Output every entry below exactly, without its pictures.
───── Input
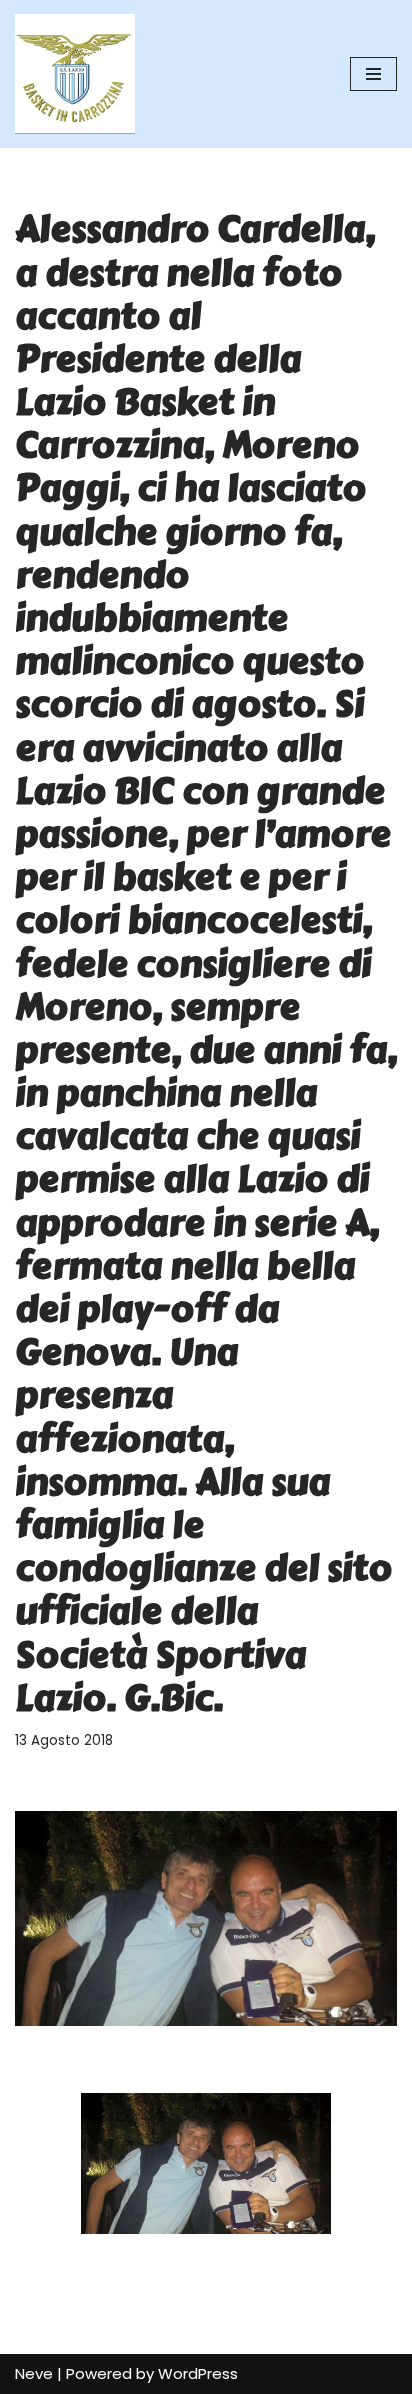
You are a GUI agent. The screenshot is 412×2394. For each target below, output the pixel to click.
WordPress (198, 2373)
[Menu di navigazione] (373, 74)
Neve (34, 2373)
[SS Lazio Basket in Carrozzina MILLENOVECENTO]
──────────
=== Response box ===
You are a GUI agent. The screenshot is 412×2394. For each target below, output the pixel to click.
WordPress (198, 2373)
[Menu di navigazione] (373, 74)
Neve (34, 2373)
[SS Lazio Basket in Carrozzina MILLENOVECENTO]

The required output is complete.